In conclusion, the EU, although maintaining high democratic standards across its member states, is still suffering a wave of democratic backsliding, embedded inside the theory of authoritarian equilibrium (Kelemen, 2020) and the policy dilemma.

3. ‘Far-right movements constitute a widespread phenomenon across Europe’

Far-right movements have been widespread across several member states in recent times. Although the concept of the far-right is not new, recent crises suffered in Europe have exponentially fuelled its spread, leading to these parties being in government or having high voting shares. The reasons behind this increase go from the voters’ scepticism of mainstream parties after their handling of previous crises (Mudde, 2019), the mobilization of an anti-immigration and anti-Europeanization discourse (Castelli, 2021) or the sum of anti-immigration and unstable national identification in particular regions inside Europe, as Central Eastern Europe (Kende & Krekó, 2020). Moreover, the unification of these parties under the umbrella of European institutions, mainly the European Parliament, represents a threat to the future legislation of the Union and its democratic standards. 

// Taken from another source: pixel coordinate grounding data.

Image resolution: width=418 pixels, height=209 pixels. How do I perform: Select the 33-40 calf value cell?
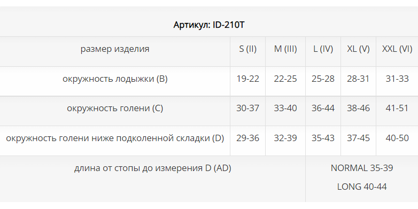(285, 109)
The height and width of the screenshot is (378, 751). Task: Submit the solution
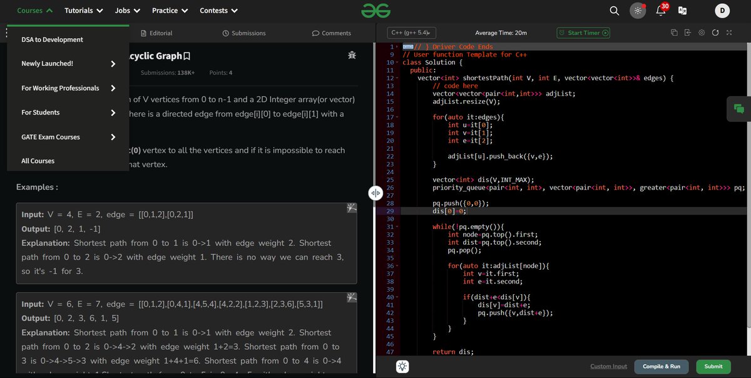point(713,366)
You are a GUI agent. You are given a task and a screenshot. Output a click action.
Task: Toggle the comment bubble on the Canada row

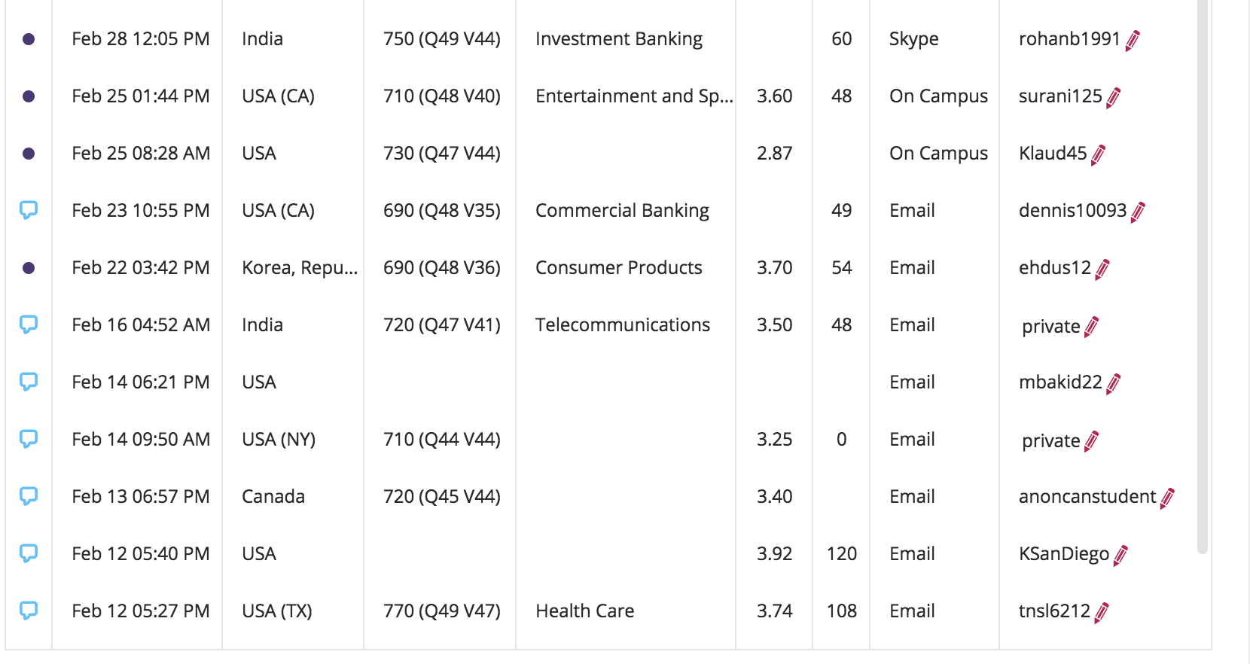pos(28,496)
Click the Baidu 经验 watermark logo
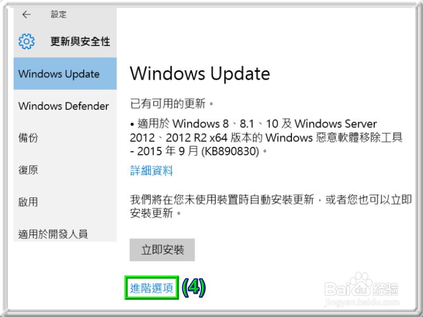 [362, 285]
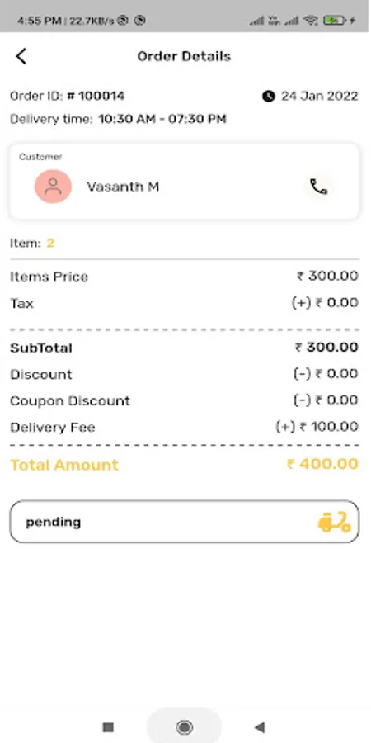This screenshot has height=743, width=371.
Task: Open the pending status selector
Action: click(x=185, y=522)
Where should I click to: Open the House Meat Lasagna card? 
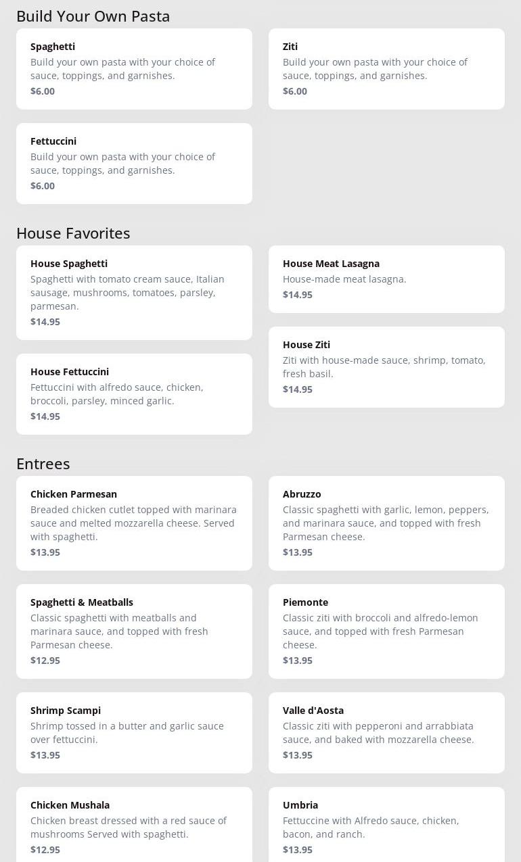[x=386, y=279]
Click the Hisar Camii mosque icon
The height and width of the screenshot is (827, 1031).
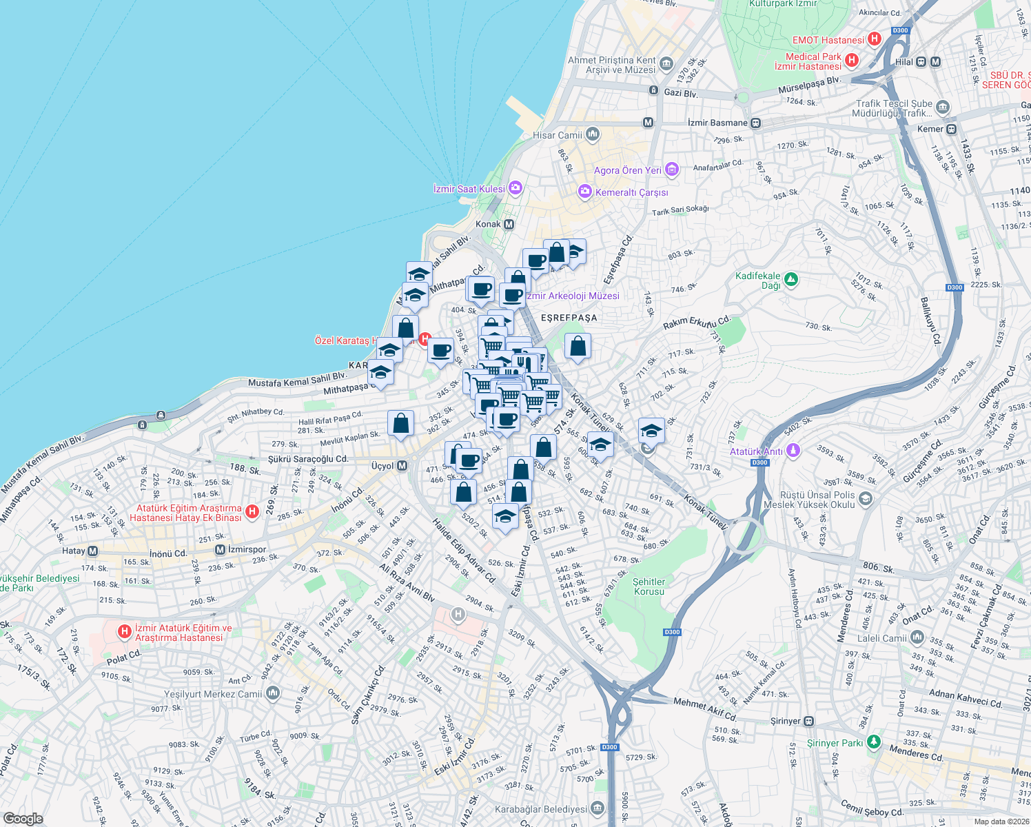coord(591,133)
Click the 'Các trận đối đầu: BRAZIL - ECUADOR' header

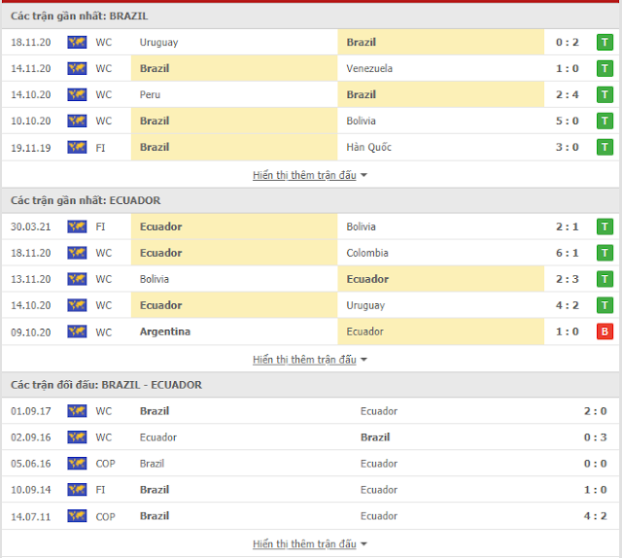(106, 385)
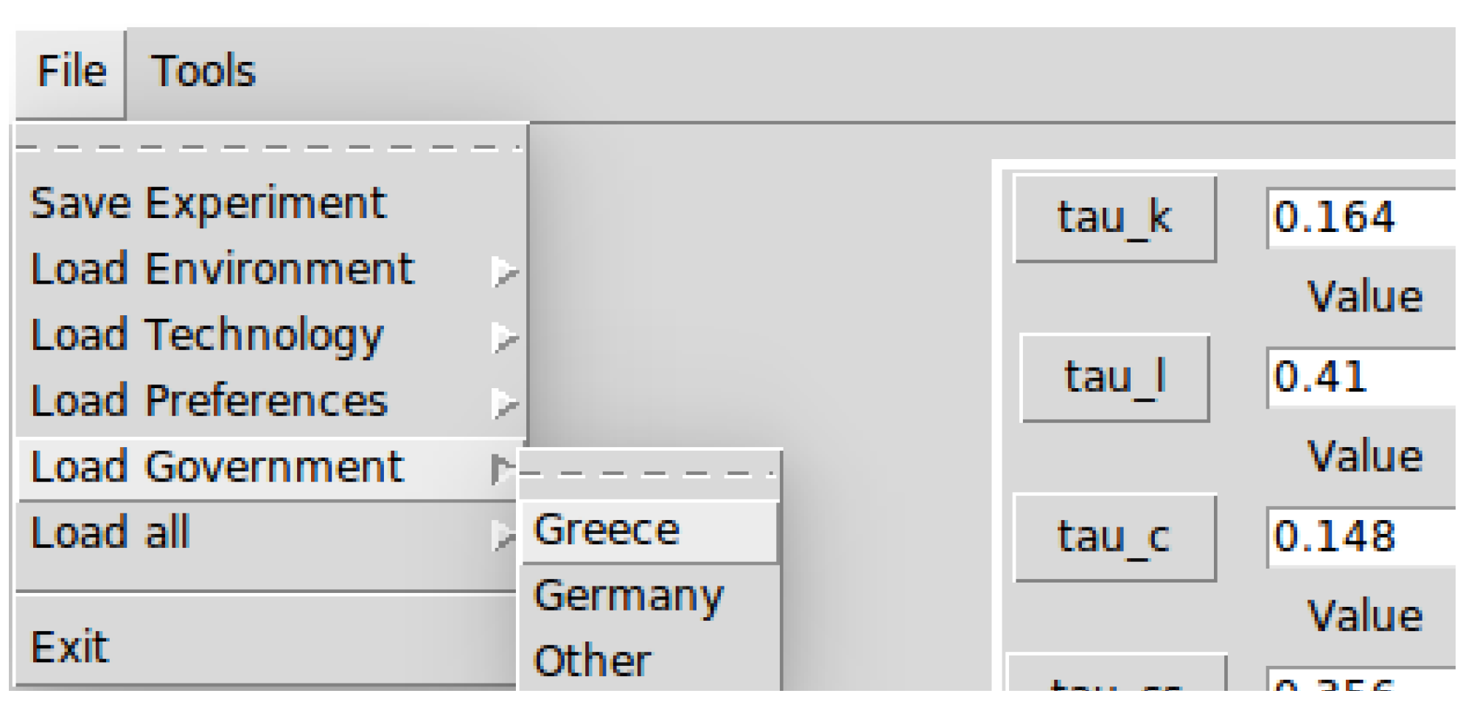Open the Tools menu
The width and height of the screenshot is (1477, 710).
coord(203,72)
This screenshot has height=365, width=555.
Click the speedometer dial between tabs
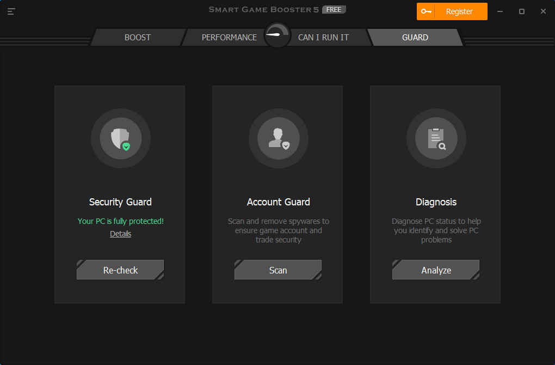click(277, 34)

Summing up, far-right movements in Europe are not a recent phenomenon, but they have shifted their political discourse in the last decade. As seen by some EU governments, their threats to European laws are not matched by their willingness to leave the Union, but by their desire to undermine it from within. Their political agenda seeks to regain competence at the national level while compromising the main principles of liberal democracies. An example is their control over the media (Ellinas, 2010), as a means of deterring negative backlash on the government. This is supported by the transformation of mass media, in the shape of tabloidization of political discourse (Mudde, 2016), making the far-right message more accessible to the general electorate.

4. ‘Potential solutions and future prospect of the Union’

After considering the EU as a democratic entity, and analysing its current challenges, i.e., democratic deficit and backsliding, it is important to look for solutions to these issues, as well as future prospects for the Union. Some of the steps taken by the EU in this regard are the increasing means for citizens to actively participate in the decision-making, as can be seen by the Conference on the Future of the Union; or the action plans, such as the European Democracy Action Plan, devoted to making European democracies more resilient to illiberal threats. Nonetheless, the EU is still facing a critical dilemma by its lack of action and inability to control the un-democratic threats posed by some states. In moving forward, the Union should call for stronger policy and economic means to be able to retaliate against members for jeopardising the current status quo. A failure to do so could indeed lead to the disintegration of the Union in the long term, provoked by the citizens’ disenchantment.